■ Your task ■
Return the passage of the Muhammad ibn Abd Allah ibn Hasan biography from "Muḥammad ibn ‘Abd" up to and including "Zayd ibn Muhsin.", copied word for word.

Emir of Mecca
- Reign: 29 August 1631 – 17 March 1632
- Predecessor: Abd Allah ibn Hasan
- Successor: Nami ibn Abd al-Muttalib
- Co-Emir: Zayd ibn Muhsin
- Died: 17 March 1632 Near Wadi al-Biyar, Hejaz
- House: Banu Qatadah

= Muhammad ibn Abd Allah ibn Hasan =

Emir of Mecca and ruler of the Hejaz from 1631 to 1632

Muḥammad ibn ‘Abd Allāh ibn Ḥasan ibn Abī Numayy (محمد بن عبد الله بن حسن بن أبي نمي) was Emir of Mecca and ruler of the Hejaz from 1631 to 1632, in partnership with Zayd ibn Muhsin.

He was the son of the Emir of Mecca, Sharif Abd Allah ibn Hasan. On Friday, 1 Safar 1041 AH (29 August 1631), Abd Allah abdicated and appointed Muhammad and Zayd ibn Muhsin as his successors.

■ Provided material ■
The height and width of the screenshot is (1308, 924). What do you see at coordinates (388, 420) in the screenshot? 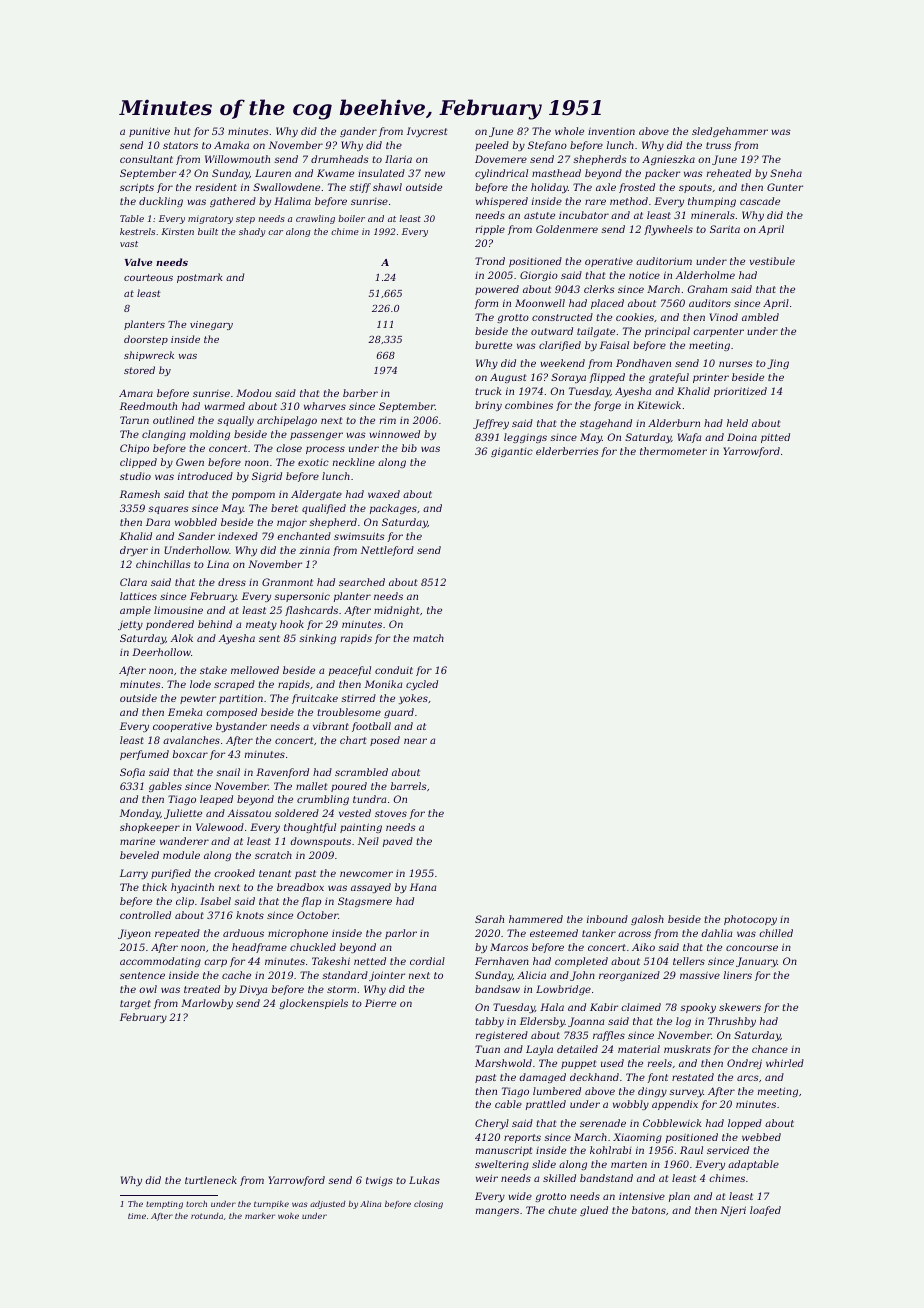
I see `rim` at bounding box center [388, 420].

■ Written answer ■
Muḥammad ibn ‘Abd Allāh ibn Ḥasan ibn Abī Numayy (محمد بن عبد الله بن حسن بن أبي نمي) was Emir of Mecca and ruler of the Hejaz from 1631 to 1632, in partnership with Zayd ibn Muhsin.